Nat Ma Taung National Park in southern Chin state, and the Indawgyi Lake Wildlife Sanctuary in central Kachin state have been recommended as “priority candidates” for World Heritage Status, a designation conferred by the United Nations Educational, Scientific and Cultural Organization, or UNESCO.
Sites up for the World Heritage list are considered ones of universal value in need of protection and conservation.
Despite Myanmar’s tourist boom, the eastern Chin and northern Kachin states have remained well off the beaten path, plagued by underdevelopment, decades of conflict and patchy transportation links.
The reserves, announced Wednesday, were selected during a meeting between government officials and UNESCO that looked at seven sites, including hundreds of coral-wrapped islets in the Andaman sea and a river that is home to a threatened freshwater dolphin.
If they successfully achieve World Heritage designation, the reserves will become Myanmar’s first UNESCO-protected heritage sites, joining a list of nearly 200 others that include the Great Barrier Reef and the Grand Canyon.
Nat Ma Taung National Park in Chin state is nestled between the Chin Hills, a distinct feature of the far-flung state that remains Myanmar’s poorest and least development. The area is home to Himalayan flora and 800 plant species, including a variety of orchids.
Indawgyi Lake, considered one of Southeast Asia’s largest, is home to 10 threatened bird species. It is also the habitat of the Burmese Peacock Turtle, an endangered soft-shell with a multi-hued shell.
With tourist arrivals soaring from just over 762, 000 in 2009 to more than a million in 2012 – and projections of 7.5 million arrivals by 2020 – environmentalists have started to worry about the footprint the rush of visitors will have on the natural environment.

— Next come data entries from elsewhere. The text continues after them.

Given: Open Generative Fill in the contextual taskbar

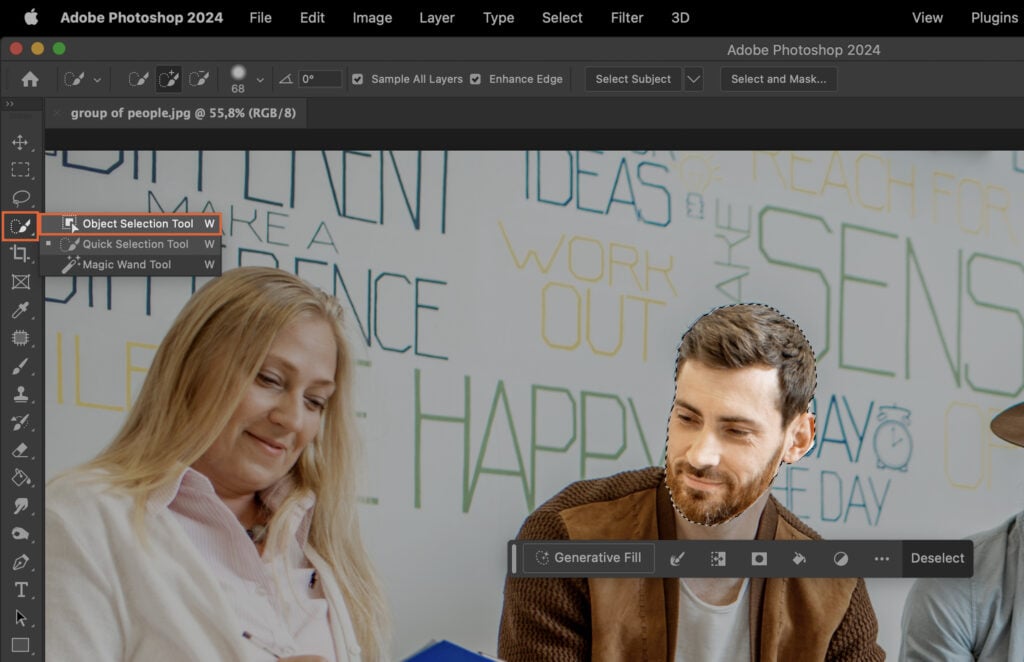Looking at the screenshot, I should pyautogui.click(x=588, y=558).
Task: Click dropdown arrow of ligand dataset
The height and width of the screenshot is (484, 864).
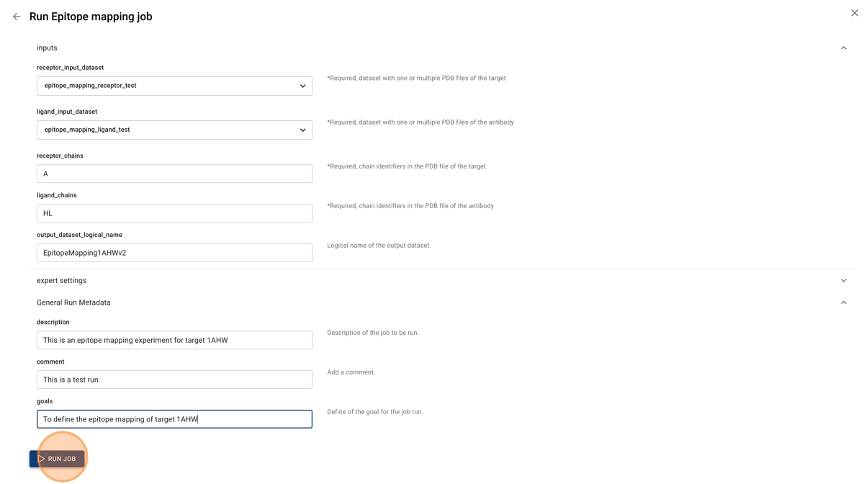Action: (303, 130)
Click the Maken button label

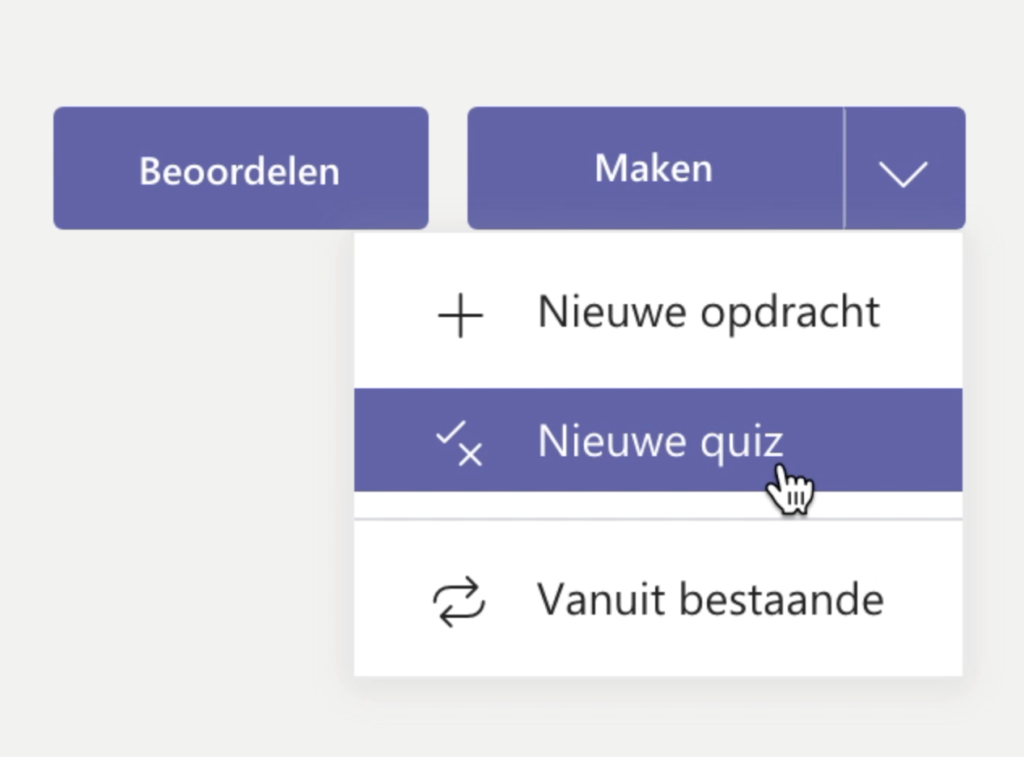click(654, 168)
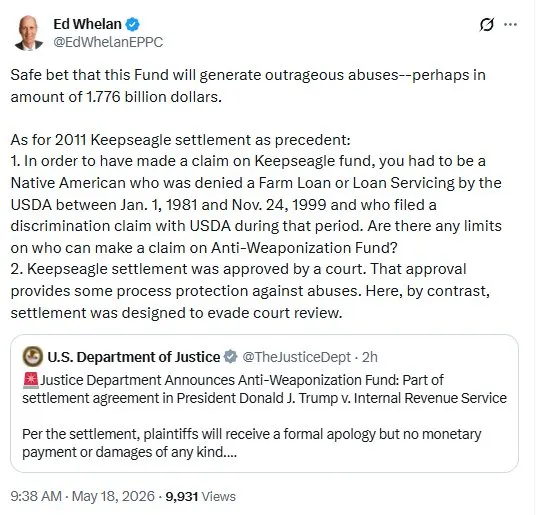
Task: Expand truncated quoted post ending 'any kind....'
Action: click(252, 443)
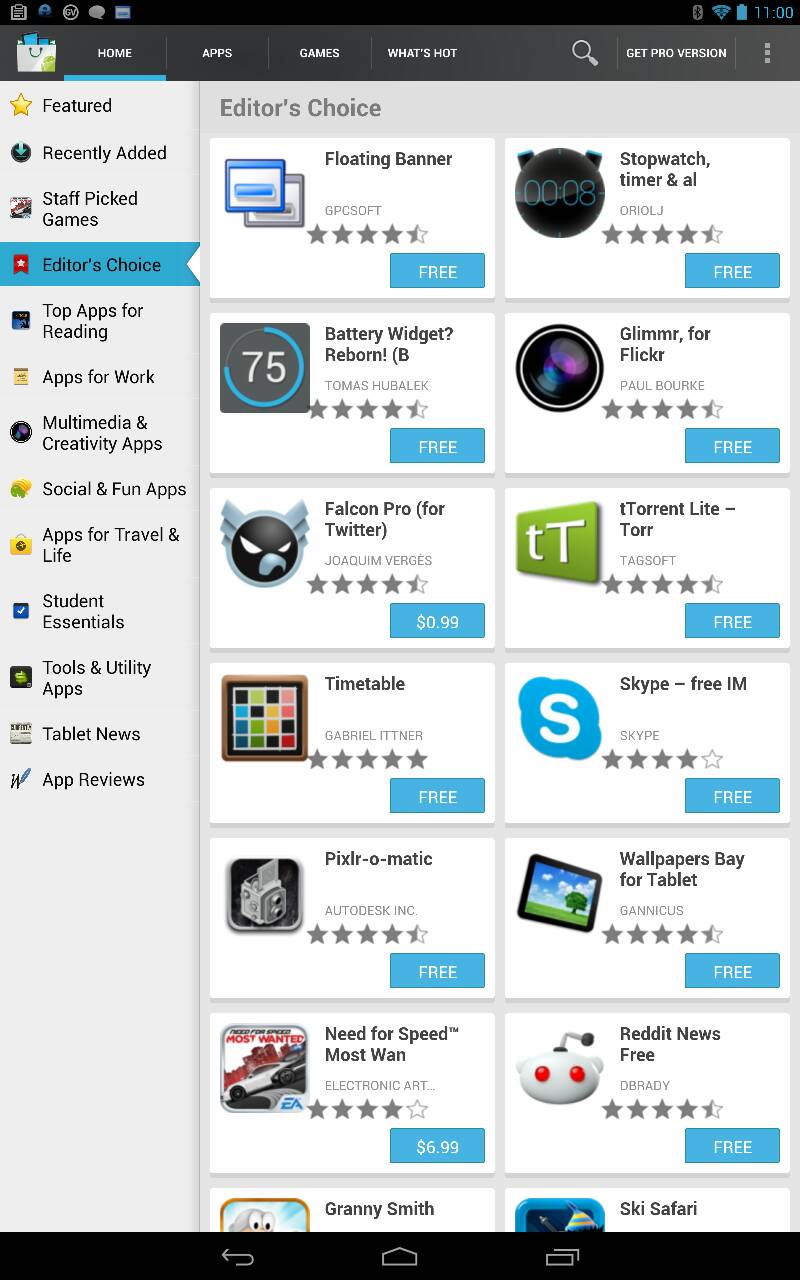Select Featured in the sidebar
Viewport: 800px width, 1280px height.
point(100,105)
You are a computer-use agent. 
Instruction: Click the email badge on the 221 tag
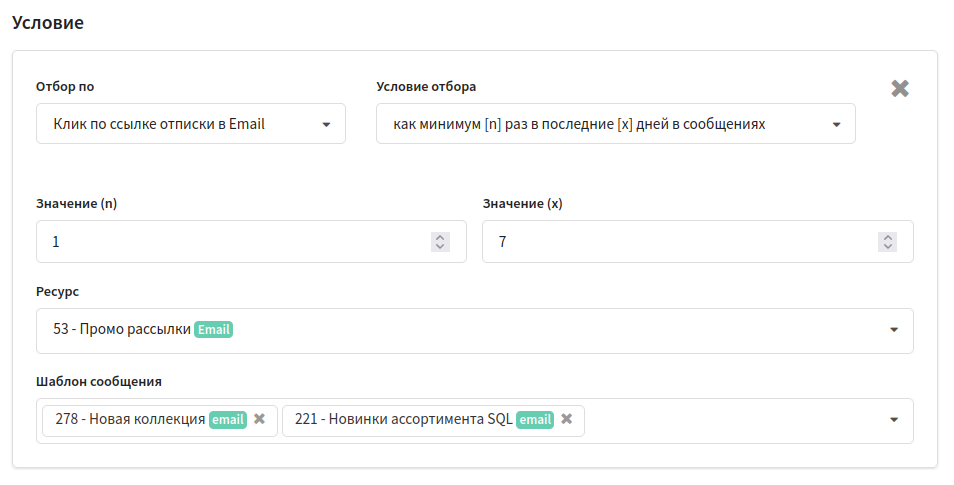[535, 420]
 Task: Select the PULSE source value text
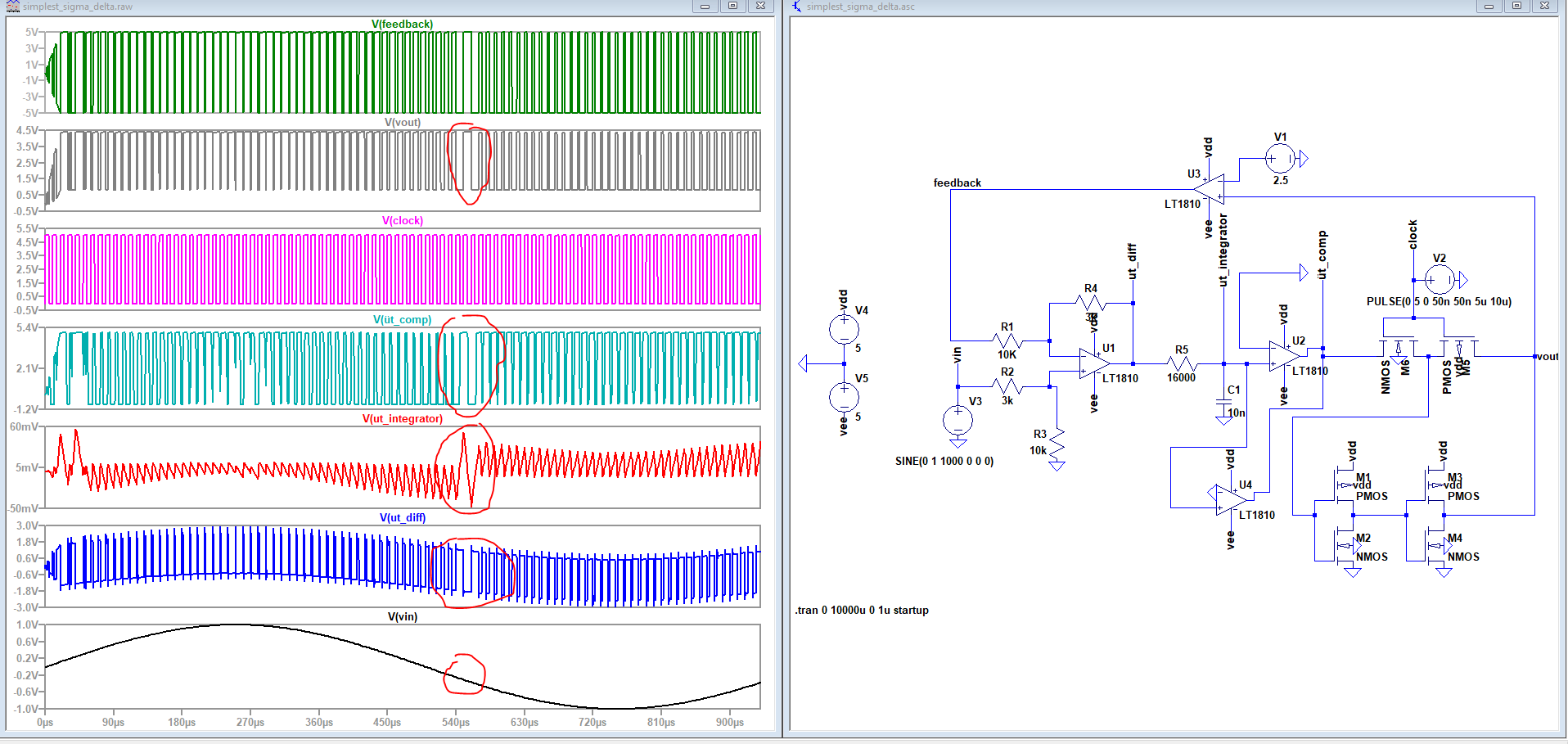click(1438, 301)
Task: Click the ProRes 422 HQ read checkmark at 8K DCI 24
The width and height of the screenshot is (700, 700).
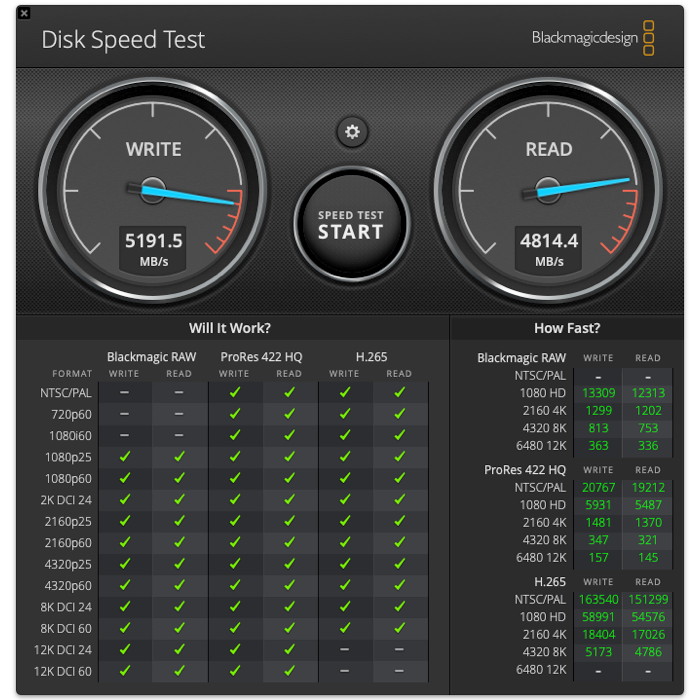Action: click(289, 607)
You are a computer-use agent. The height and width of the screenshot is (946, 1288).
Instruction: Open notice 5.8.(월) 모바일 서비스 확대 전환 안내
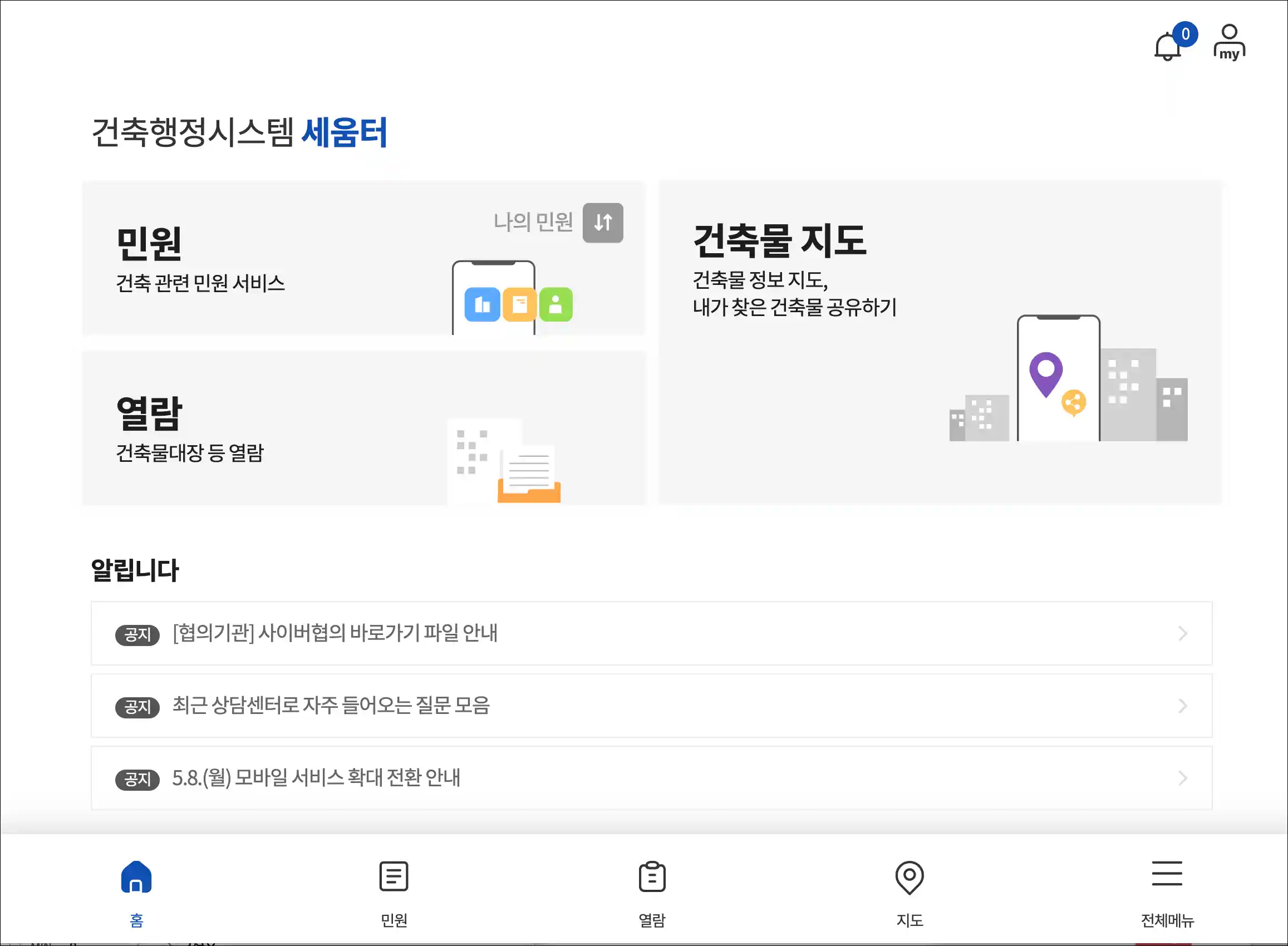point(316,778)
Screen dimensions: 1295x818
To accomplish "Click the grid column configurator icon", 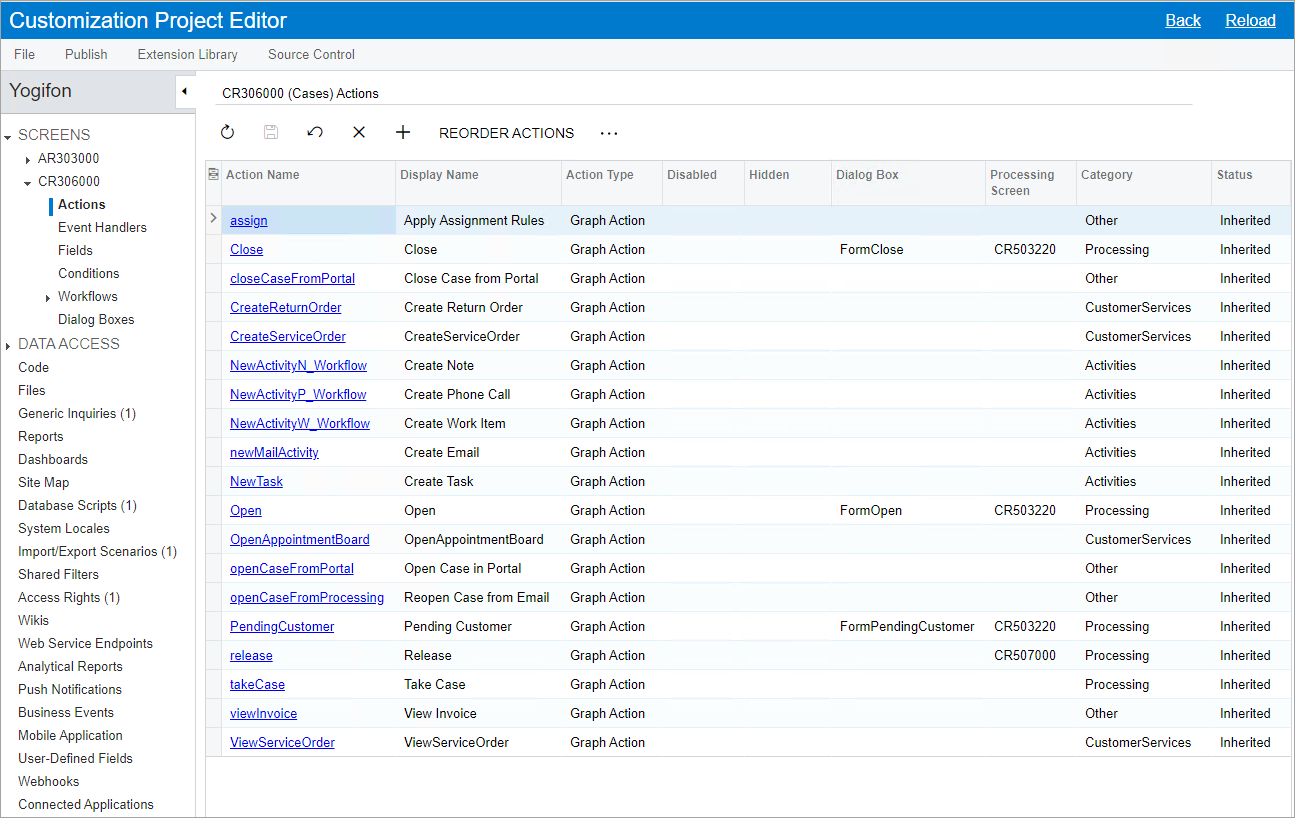I will [x=213, y=175].
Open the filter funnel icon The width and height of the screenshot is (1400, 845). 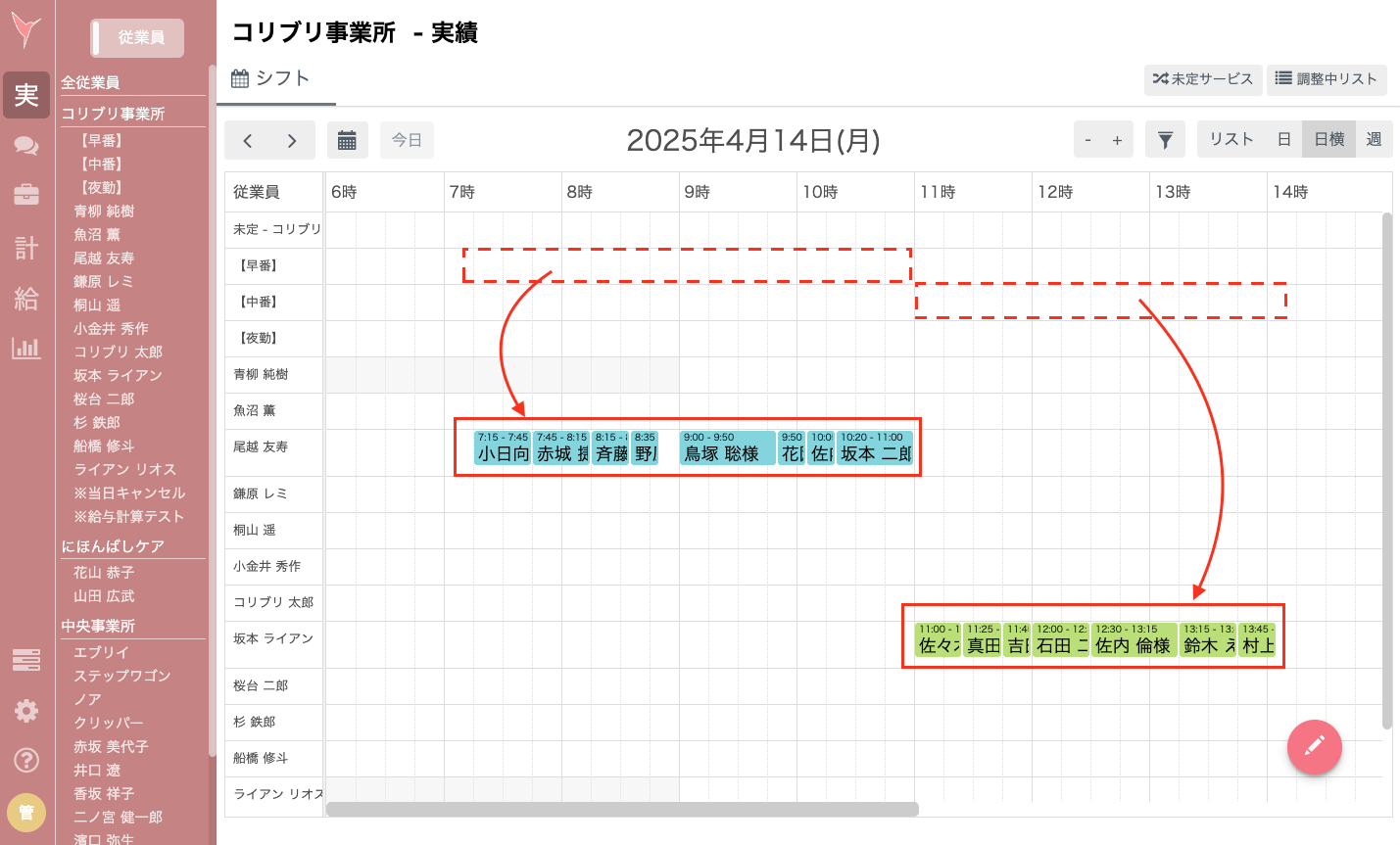[x=1165, y=139]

Inle Lake, for example, a popular attraction in Shan state, is now teeming with hotels and guest inns. According to a 2011 report by state media, the lake has narrowed from an original surface area of 100 square miles to just a quarter of that size.
That’s why world heritage status is so important, says Tim Curtis, chief of UNESCO’s culture unit in Bangkok, noting that it provides a framework for the “highest level of international commitment to the protection of sites” considered rich in heritage and biodiversity.